5_04_mega_texture/index.html:602-765 Navigation Related Code

Panning is achieved by updating the translation matrix. We use the lookAt function to derive the updated matrix. Initially, we look at the origin, and mouse movement updates both the lookAt's from and to parameters.

Zooming is accomplished by updating the projection matrix. For image viewing, we use only the orthogonal matrix. When zooming in and out, we adjust the viewing range of the orthogonal matrix.

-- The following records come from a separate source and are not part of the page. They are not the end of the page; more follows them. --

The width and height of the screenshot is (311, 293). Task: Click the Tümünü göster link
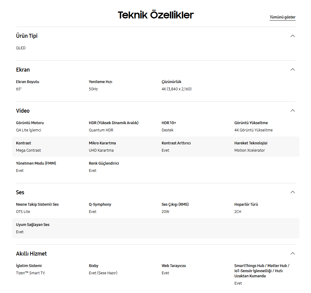tap(282, 17)
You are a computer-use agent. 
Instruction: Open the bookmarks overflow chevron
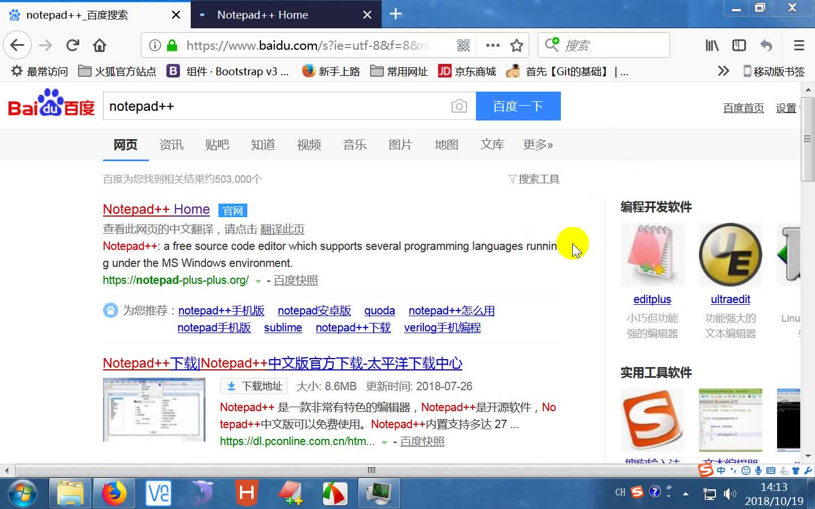pyautogui.click(x=723, y=71)
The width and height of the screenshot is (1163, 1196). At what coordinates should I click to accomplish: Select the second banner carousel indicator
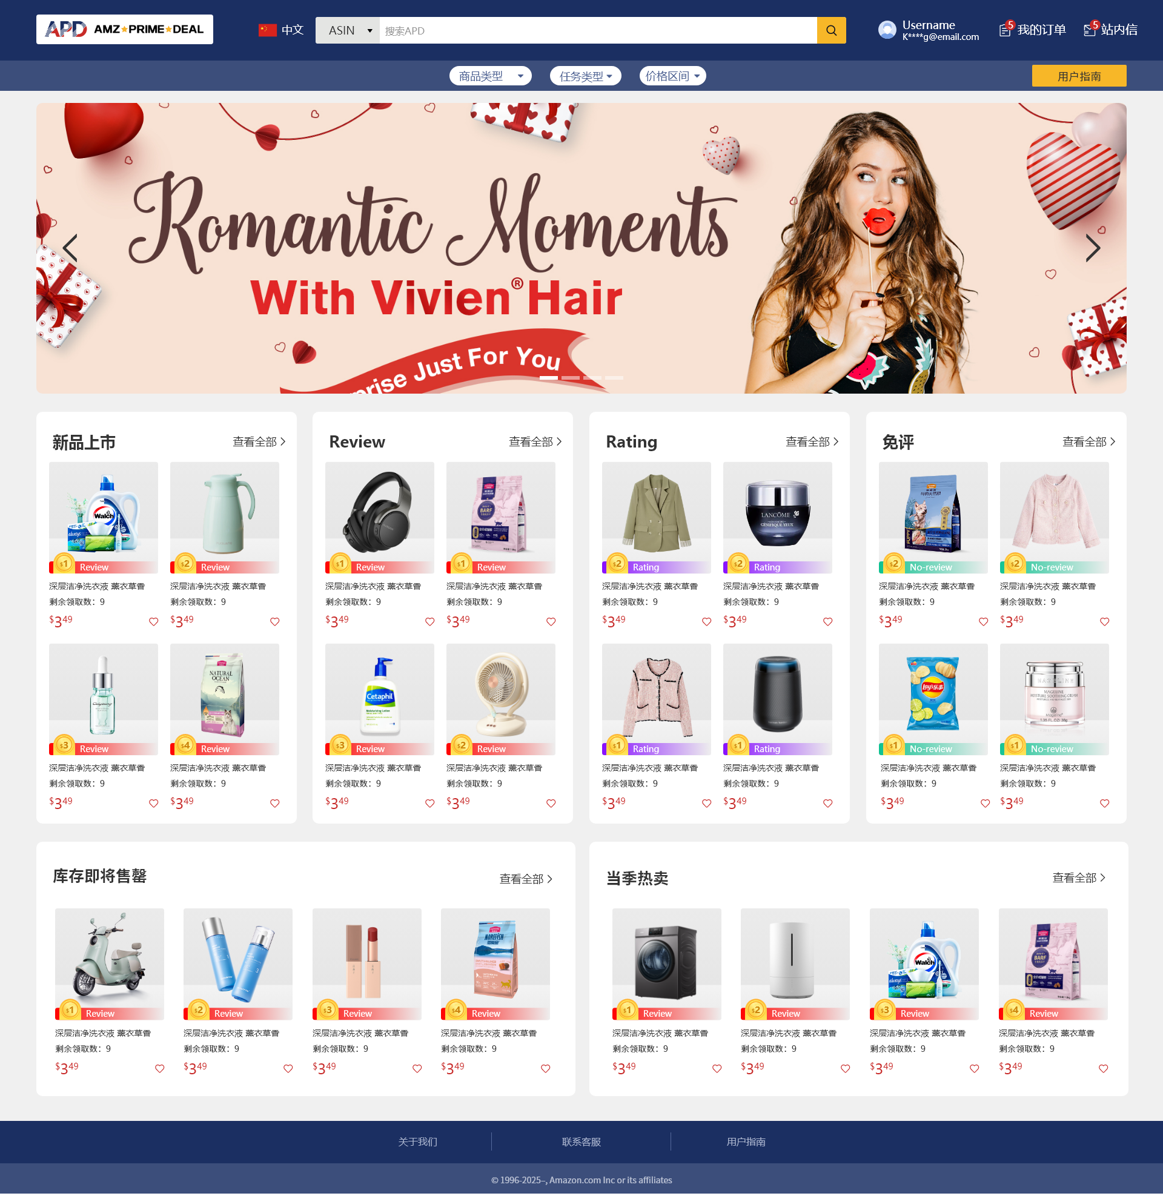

Finally, let's discuss what happens if we don't include padding in the texture. To see the effect, we can set the padding to zero. As we can see, seams become visible between the tiles. These seams are caused by numerical errors when sampling the texture map. Sampling at coordinates close to the border of a tile might read from a nearby tile. To avoid this, we add an extra buffer between tiles, ensuring that sampling close to the border of a tile reads from the buffer area instead of adjacent tiles.